Rumor has it they are paying $150...

not a great amount butt...

Better then nothing...

Key words are dash cam...

And "sue the rider"...(save for last)

Good luck...!

Rakos


----------



## mikes424 (May 22, 2016)

Pax Collector said:


> No documentation is required.
> 
> https://www.ada.gov/regs2010/service_animal_qa.html


That is the problem. Service animals need to be certified and registered.


----------



## Pax Collector (Feb 18, 2018)

mikes424 said:


> That is the problem. Service animals need to be certified and registered.


In a perfect world, yes.


----------



## Neverceasing (May 2, 2018)

O-Side_Uber said:


> dash cam may have picked up her yelling at me..But how does a dash cam serve much of a purpose if she's not in the footage? I don't have a google car with cameras all over it. She never got in!! When I said, "that's a service dog?" she flipped out and told me to cancel the ride. She was clearly unstable and I felt unsafe letting her into my car. If I could have taken the dog and NOT her I would've of. This area of Vista has a high fraud rate. The pool PAX make phony complaints to get free rides. It's an epidemic. I'm glad I didn't take her. I'm ending my Uber days with a shred of dignity. If I had let her in after her outburst she would've 1 starred me and made a complaint anyways..and I would be cleaning dog hair all day today. I have black cloth seats, and long dog hair can take at least an hour to clean up. I'm going after her in court to stop this from happening to more drivers. Firing me meant nothing to her..she was a heartless piece of crap.

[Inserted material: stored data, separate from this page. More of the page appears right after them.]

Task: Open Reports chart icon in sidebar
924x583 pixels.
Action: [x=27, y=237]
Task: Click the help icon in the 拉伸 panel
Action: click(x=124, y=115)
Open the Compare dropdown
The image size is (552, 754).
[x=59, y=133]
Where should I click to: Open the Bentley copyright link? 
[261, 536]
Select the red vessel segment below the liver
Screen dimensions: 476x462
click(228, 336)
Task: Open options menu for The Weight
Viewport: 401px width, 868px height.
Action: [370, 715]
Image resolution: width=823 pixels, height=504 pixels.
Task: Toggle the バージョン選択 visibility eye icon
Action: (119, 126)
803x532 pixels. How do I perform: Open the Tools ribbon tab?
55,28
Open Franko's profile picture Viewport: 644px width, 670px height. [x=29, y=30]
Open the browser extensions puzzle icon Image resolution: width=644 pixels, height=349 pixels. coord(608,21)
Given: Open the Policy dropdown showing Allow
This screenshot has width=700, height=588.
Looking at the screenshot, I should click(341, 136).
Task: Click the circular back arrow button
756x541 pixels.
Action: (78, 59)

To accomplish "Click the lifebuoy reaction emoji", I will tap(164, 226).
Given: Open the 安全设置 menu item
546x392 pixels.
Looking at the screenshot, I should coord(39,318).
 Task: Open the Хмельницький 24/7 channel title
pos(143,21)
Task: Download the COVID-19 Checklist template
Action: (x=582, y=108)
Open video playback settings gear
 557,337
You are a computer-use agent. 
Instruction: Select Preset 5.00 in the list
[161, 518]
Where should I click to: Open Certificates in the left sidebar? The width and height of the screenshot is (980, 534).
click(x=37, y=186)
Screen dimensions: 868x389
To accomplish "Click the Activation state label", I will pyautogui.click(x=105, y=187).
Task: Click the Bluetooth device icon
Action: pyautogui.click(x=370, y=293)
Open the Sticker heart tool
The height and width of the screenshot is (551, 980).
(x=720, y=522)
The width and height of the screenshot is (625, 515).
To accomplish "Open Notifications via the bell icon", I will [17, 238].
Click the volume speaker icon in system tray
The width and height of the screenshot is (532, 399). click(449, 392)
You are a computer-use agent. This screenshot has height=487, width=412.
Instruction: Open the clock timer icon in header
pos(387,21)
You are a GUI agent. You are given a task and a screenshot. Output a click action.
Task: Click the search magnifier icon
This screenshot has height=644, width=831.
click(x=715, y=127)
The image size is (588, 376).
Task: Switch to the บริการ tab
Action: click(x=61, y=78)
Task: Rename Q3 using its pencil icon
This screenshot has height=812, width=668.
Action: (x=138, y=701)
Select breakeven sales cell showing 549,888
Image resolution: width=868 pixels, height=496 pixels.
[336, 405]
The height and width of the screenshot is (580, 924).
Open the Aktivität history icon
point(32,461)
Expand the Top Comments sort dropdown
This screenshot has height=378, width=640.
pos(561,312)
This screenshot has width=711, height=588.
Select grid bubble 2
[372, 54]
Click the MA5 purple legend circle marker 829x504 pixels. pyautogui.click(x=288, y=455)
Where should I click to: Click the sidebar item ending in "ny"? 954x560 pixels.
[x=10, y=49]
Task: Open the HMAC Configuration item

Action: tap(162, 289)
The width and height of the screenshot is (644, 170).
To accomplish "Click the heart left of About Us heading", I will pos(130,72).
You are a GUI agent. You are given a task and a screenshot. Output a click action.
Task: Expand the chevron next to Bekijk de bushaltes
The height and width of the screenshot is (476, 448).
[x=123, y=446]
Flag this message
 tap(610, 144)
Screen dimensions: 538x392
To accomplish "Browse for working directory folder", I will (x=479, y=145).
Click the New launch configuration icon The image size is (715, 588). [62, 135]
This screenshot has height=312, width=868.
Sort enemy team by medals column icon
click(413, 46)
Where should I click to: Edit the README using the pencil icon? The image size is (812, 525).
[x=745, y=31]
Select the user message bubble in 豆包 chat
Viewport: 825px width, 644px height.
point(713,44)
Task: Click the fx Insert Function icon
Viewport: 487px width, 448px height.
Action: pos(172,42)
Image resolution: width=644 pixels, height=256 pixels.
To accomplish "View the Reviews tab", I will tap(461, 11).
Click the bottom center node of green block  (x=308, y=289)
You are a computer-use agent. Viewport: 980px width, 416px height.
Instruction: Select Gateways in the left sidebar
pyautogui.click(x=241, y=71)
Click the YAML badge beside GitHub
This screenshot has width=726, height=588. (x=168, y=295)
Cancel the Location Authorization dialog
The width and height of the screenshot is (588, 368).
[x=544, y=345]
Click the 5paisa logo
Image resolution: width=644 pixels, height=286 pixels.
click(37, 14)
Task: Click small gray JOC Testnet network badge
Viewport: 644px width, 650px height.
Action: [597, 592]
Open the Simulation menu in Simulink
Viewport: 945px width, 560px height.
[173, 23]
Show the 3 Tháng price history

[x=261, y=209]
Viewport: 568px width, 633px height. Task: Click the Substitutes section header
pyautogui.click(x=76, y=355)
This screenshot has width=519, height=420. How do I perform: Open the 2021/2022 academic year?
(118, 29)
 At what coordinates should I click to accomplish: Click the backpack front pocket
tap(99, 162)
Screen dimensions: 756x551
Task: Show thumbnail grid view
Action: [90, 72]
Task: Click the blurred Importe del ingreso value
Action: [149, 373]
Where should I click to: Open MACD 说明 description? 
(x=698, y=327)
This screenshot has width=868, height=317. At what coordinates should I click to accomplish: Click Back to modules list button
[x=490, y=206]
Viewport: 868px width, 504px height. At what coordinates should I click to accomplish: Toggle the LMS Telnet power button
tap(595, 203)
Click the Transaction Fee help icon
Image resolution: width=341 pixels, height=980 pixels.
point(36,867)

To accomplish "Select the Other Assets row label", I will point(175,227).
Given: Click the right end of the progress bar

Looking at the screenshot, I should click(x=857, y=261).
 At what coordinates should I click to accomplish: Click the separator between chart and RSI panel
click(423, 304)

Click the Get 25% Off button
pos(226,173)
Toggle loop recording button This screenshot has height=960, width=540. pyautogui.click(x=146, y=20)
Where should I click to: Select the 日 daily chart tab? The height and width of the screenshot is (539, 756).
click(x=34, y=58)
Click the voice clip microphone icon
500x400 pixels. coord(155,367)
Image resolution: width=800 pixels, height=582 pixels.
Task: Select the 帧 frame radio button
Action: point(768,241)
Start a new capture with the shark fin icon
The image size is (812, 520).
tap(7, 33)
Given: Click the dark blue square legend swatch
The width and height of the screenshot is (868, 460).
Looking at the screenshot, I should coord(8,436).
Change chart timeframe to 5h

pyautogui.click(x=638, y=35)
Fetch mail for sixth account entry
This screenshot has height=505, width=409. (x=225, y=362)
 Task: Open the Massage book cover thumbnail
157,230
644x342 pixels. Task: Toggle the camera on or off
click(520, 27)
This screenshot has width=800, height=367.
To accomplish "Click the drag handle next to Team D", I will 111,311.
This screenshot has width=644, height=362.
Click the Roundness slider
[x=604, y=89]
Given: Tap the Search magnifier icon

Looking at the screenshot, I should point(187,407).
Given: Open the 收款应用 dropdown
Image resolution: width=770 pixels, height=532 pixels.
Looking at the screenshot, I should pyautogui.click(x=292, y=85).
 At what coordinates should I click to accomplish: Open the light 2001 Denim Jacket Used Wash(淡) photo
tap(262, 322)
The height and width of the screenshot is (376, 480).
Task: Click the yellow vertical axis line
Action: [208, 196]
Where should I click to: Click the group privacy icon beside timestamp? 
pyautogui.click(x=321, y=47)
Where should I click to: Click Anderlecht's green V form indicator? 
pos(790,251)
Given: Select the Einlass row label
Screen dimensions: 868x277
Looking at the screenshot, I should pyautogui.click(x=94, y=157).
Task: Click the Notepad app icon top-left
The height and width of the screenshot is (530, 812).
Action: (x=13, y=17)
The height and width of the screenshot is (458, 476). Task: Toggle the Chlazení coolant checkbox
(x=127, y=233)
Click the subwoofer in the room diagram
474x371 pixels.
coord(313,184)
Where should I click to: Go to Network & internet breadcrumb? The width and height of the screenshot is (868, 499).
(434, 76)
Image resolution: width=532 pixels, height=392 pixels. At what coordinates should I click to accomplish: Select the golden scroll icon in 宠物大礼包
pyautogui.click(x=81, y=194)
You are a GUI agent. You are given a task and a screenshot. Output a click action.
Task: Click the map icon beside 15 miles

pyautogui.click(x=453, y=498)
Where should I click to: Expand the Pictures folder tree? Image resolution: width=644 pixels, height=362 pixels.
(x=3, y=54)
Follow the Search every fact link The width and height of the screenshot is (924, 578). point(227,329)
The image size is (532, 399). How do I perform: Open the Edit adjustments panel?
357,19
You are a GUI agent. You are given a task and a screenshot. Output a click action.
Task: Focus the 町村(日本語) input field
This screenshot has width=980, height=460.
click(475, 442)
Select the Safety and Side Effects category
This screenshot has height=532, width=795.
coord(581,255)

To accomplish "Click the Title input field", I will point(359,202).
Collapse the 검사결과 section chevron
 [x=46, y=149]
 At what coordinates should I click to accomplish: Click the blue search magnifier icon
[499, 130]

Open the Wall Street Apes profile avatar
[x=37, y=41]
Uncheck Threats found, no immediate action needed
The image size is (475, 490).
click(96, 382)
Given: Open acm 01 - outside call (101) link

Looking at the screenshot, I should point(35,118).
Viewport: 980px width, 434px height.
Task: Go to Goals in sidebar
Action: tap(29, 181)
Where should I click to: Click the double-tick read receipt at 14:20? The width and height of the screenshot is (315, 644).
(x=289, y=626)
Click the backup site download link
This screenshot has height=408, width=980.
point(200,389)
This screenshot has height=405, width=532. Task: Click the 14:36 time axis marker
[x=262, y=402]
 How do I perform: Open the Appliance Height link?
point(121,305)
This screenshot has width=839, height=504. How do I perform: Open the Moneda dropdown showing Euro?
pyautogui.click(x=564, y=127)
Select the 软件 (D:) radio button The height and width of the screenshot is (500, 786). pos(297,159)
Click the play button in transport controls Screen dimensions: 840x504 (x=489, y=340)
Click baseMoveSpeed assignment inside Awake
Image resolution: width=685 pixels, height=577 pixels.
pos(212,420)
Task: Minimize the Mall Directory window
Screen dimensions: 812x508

Other members here have said that if you mentioned in email that you have a dashcam will often resolve it. Reporting pax first before they report you helps too. Just keep on the fact that she started yelling and demanded you canceled the ride. Good luck to you.


----------



## drive4lyft69 (Jan 3, 2018)

dnlbaboof said:


> its so sad uber doesnt even check to see if shes lying, was she even blind????? if they deactivated you wouldnt they even investigate the facts??? so many fraudsters are going to claim service dogs bc they know the policy.......


She doesn't have to be blind for a service animal.


----------



## Julescase (Mar 29, 2017)

O-Side_Uber said:


> This isn't a very common issue..I stayed up all night reading the forums..I did see that YOU are a huge dog fan and chime in on every dog related post. Good for you! This isn't really about dogs though..it's about letting unstable people into my car. You yell at me before I hit start trip...Bye Bye!!!
> 
> it's good to know Julescase likes your post! Shocker. so you think if you took this crazy chick ..you could've simply taken her and charged a cleaning fee? And that's the end of it? You could easily be in the same boat except having a 1 * and a complaint about something like your driving or professionalism . These pool PAX are complete garbage. Side with whomever you and Julescase like.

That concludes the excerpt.